Like all of us, H began life as a consumer intent on having his needs met.  For obvious reasons, that was a continual challenge for both him, his parents and his carer.  I know that because my wonderful, compassionate daughter was his carer.

While most people only saw a sick, helpless boy, she saw a child who was loved unconditionally and who gave back in shed loads.  H had no time to gain academic honours or degrees; no ambitions to break world records or explore far flung places.  What he grasped in his brief lifetime however, was the wonder of being loved and a chuckle that compelled a smile. 

When he smiled, his whole body smiled too.  He was a ‘wriggle pants’ who never mastered locomotion but enjoyed sitting in his specialised seating or lying on a mat from which vantage point he devoured animated cartoons or whatever show his brothers were putting on with their games.  He learnt the intricacies of cause-and-effect and could press a button to make a buzzer sound or make his toys move and/or sing, both of which elicited unrestrained giggles.  More recently, he spent time at a remarkable special needs school where he was able to access equipment so that he could be vertical for periods of time.  In this position he loved to dance to his favourite song, Moment of Truth from the film Smallfoot.

I watched his face light up when he heard my daughter’s voice and when she cradled him in her arms.  I saw her come alive as she painstakingly cared for his most basic needs, gently, confidently, respectfully and fondly.

It wasn’t the first time he’d been blue-lighted to hospital.  On a number of occasions his breathing became difficult and additional oxygen support was needed; antibiotics were also often given by IV, as they were again this time.  We all thought the worst was over once they’d been administered and he’d be home by teatime.  It was not to be.  His weakened body fought like a trooper but it was one round too many in the ring for this little fighter.

I cannot begin to imagine what it must be like to say “Goodbye” to your child so permanently and prematurely, from the confusion of hospital tubes and machines with the prevailing smells of antiseptic hanging in the air and the bustling sounds of staff bustling in impersonal corridors.  No parent should have to bury their child.  It goes against every law of nature we understand, despite our cognitive grasp of statistics about infant mortality – something that our brains tell us happens in far away places to which we are seldom connected.  

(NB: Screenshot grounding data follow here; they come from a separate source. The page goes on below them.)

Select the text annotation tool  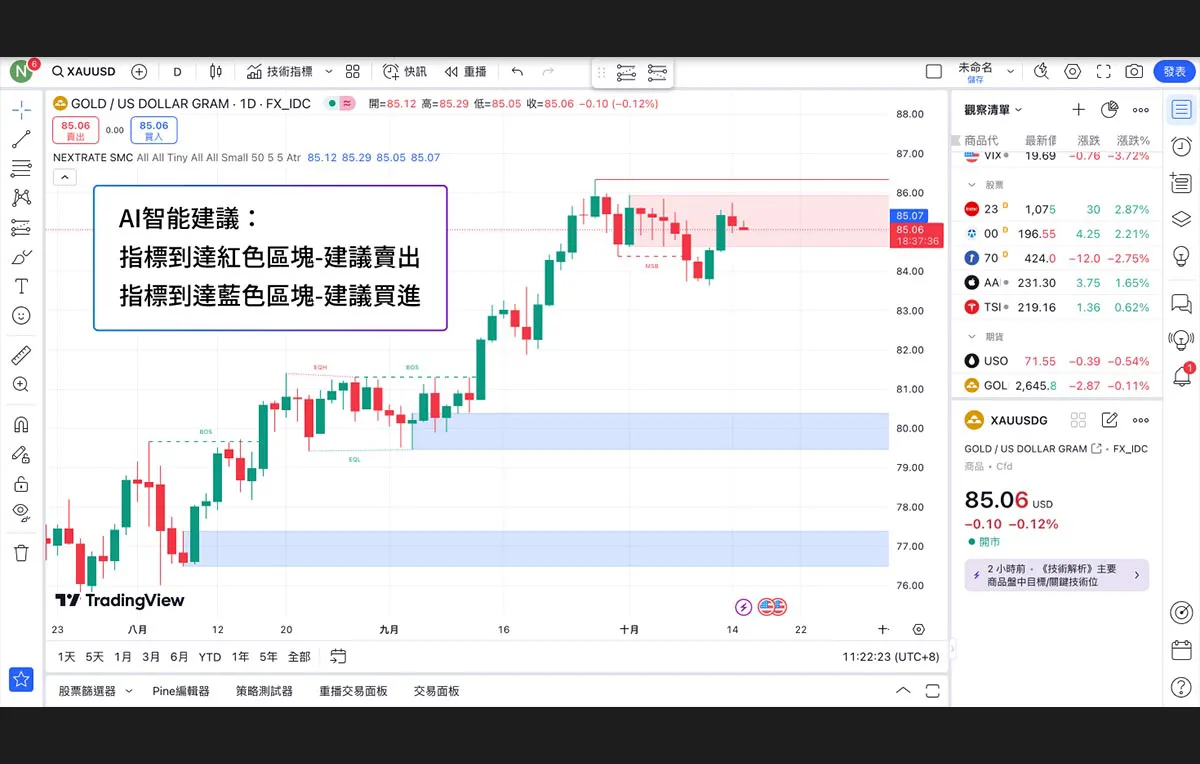coord(21,286)
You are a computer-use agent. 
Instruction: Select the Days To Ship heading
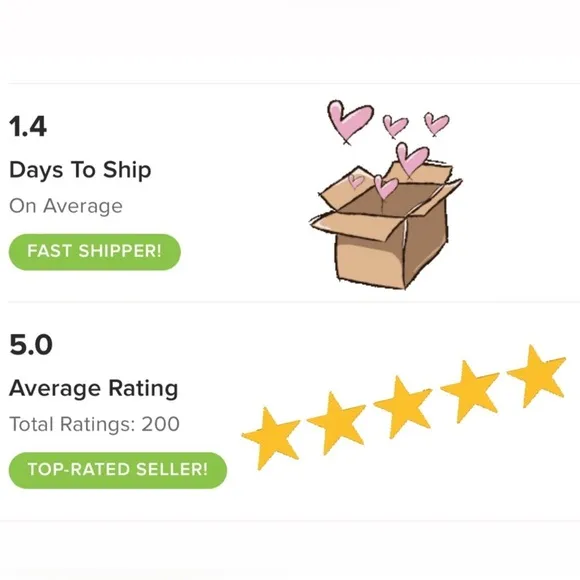80,170
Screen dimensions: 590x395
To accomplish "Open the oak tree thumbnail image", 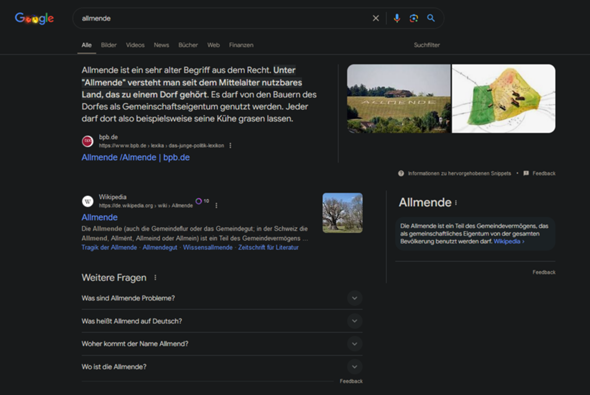I will pyautogui.click(x=342, y=213).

Jewish literature talks about ‘the power of an indestructible life’ (Hebrews 7:16); a life that, far from being snuffed out, speaks loudly and clearly beyond the confines of mortality.  We have other loved ones who died way too early in our estimation: one at 6 hours old; another shot at point-blank range while working for a charity in the Middle East; still another fatally knocked from her bike on her way to work, and one killed in the line of duty.    Each one is mourned and missed and yet each of them had a life that still speaks of the faithfulness of God.

H, for all his tender years, grasped the nature of love in a way that men and women who’ve seen many, many more summers have never understood.  He knew he was loved, accepted and cherished for who he was, not for anything that he did.  Performance-based affection never sullied his thinking or crossed his mind.  For those who speak about ‘quality of life’ while using their own experience as a measuring rod, he is a sobering lesson.  In many ways it could be argued that he had a far greater quality of life than able-bodied individuals who see out their three-score-and-ten never knowing the simple selfless love of another person, but weighed down by their own fears and a thousand anxious thoughts.  His life will always speak about this truth and so, in a sense, is also indestructible.

The Scottish freedom fighter, William Wallace is quoted as saying, “All men die but not all men truly live.”  H did.  With everything he had inside him, small though it was, he lived.

I wonder whether the same will be said of us.  Whether three years or ninety three years, inevitably, a day will come when we each take a final breath.   We may not get to choose how we leave but statistics tell us that, without a doubt, we will.  What then? 

In these days of mourning I imagine a little boy restored, shrieking with laughter as he is thrown in the air and caught in the strong and welcoming arms of Jesus.  Whimsical?  Possibly; but probably not.  Death, we are told, is ‘the last enemy’, but we know One who has defeated death for ever.  It does not have the final word.  For that, I am so glad.